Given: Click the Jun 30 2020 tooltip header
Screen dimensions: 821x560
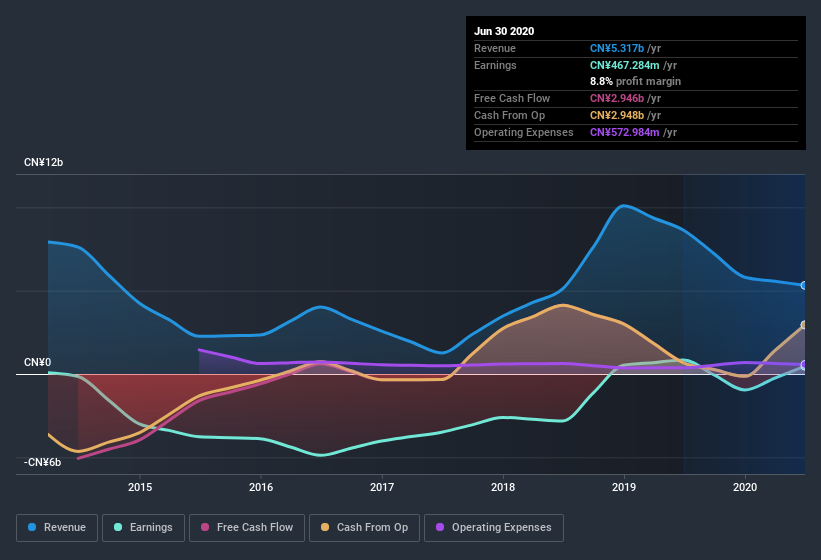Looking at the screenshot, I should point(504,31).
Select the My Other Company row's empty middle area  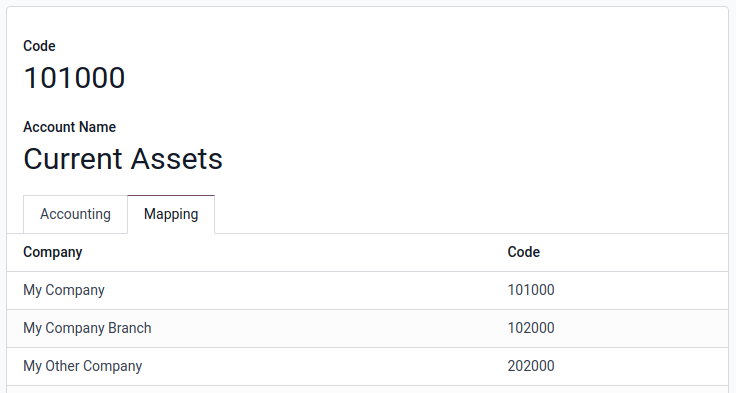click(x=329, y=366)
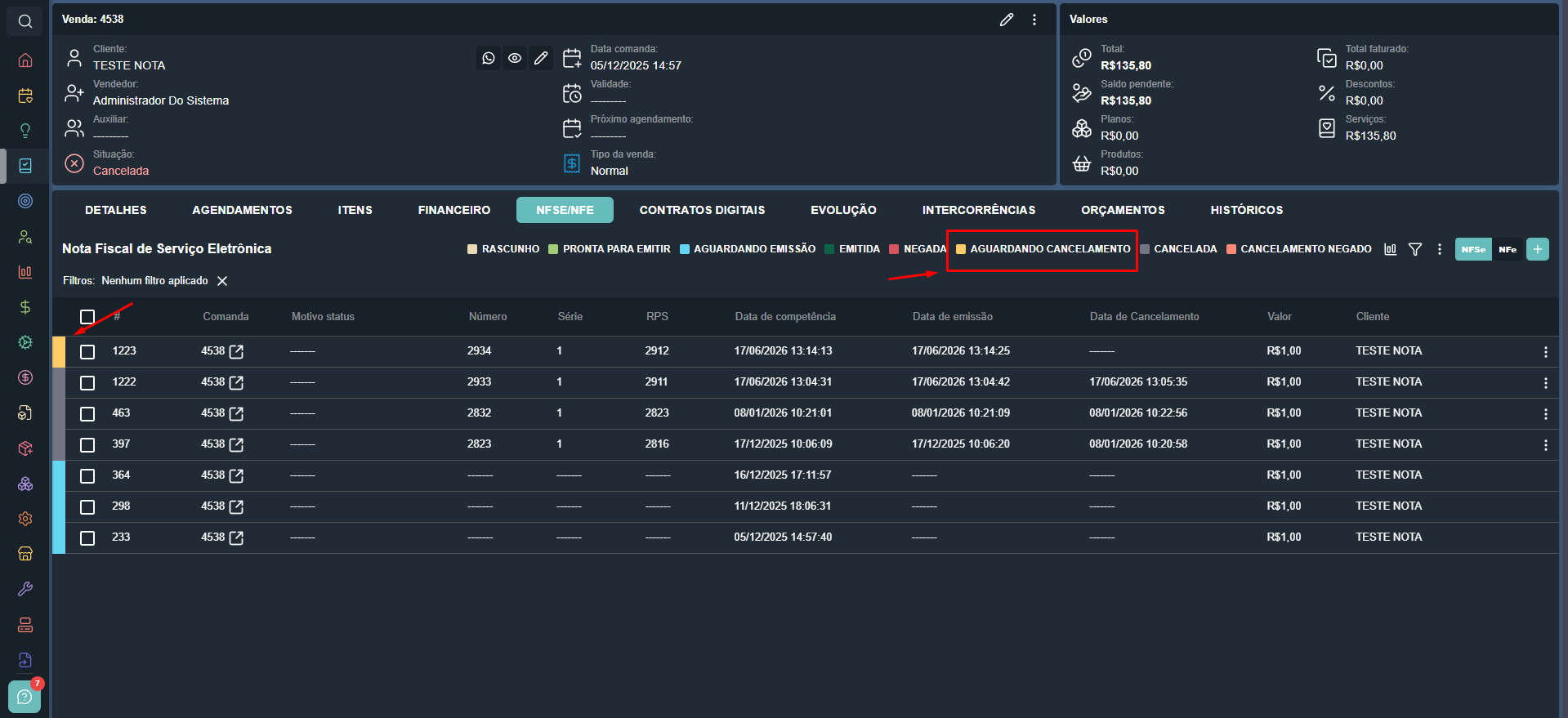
--
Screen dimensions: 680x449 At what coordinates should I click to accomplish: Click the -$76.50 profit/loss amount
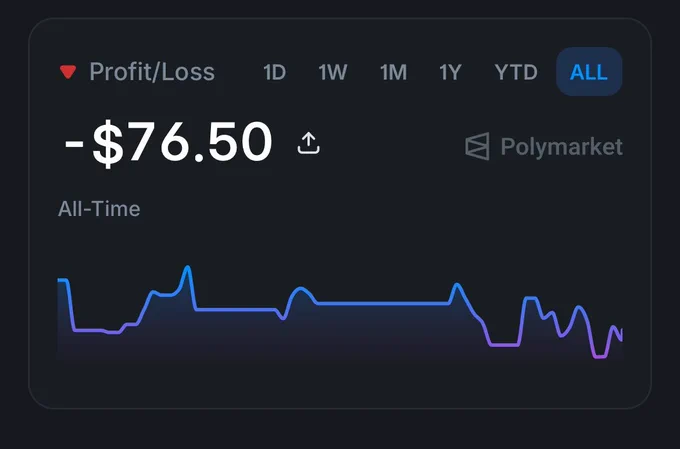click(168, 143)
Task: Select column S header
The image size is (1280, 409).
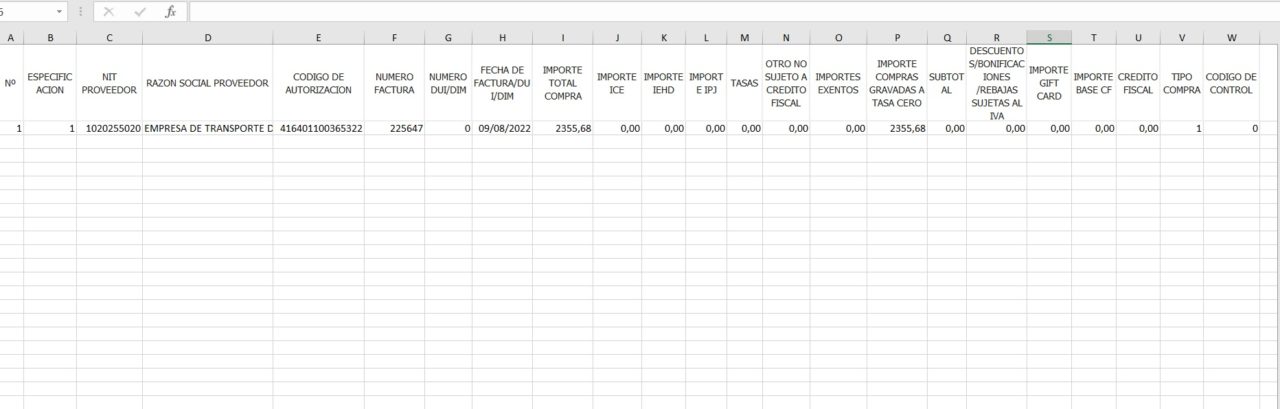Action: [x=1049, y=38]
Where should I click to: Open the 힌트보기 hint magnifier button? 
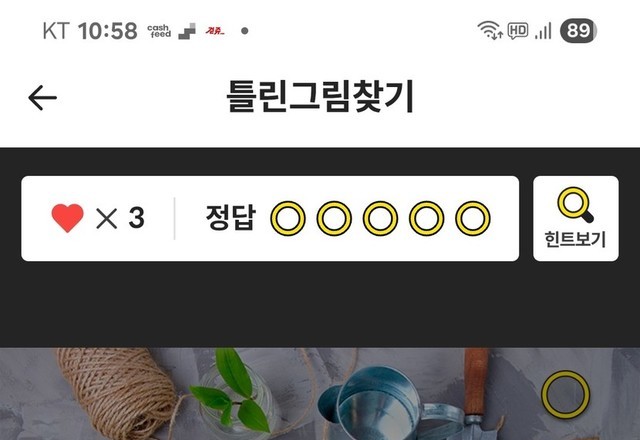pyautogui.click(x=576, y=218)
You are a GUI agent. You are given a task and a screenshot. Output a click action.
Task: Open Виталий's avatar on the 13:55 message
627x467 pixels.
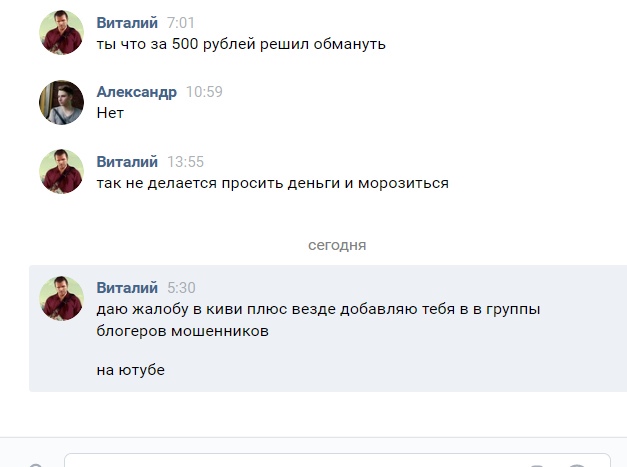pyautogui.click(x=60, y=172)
...
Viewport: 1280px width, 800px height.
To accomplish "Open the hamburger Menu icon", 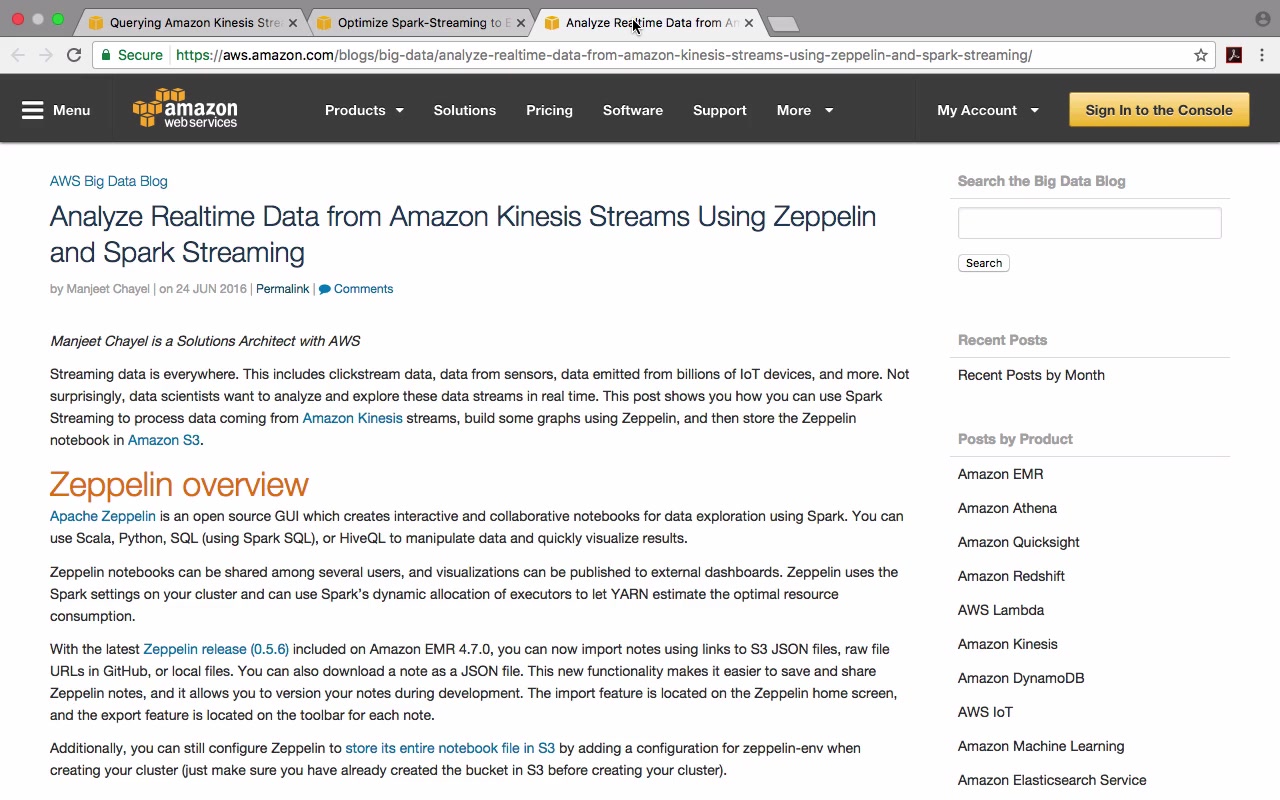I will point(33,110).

> _Task requirements_:
A clean copy is needed of the lines above from the one with "Task: Select column S header" up to and including the one with "You are a GUI". Please set it down exactly, with no pictures.

> _Solution to this exercise_:
Task: Select column S header
The image size is (1280, 409).
Action: [x=1049, y=38]
Where should I click to: Open the 힌트보기 hint magnifier button? 
pyautogui.click(x=576, y=218)
You are a GUI agent. You are given a task and a screenshot. Output a click action.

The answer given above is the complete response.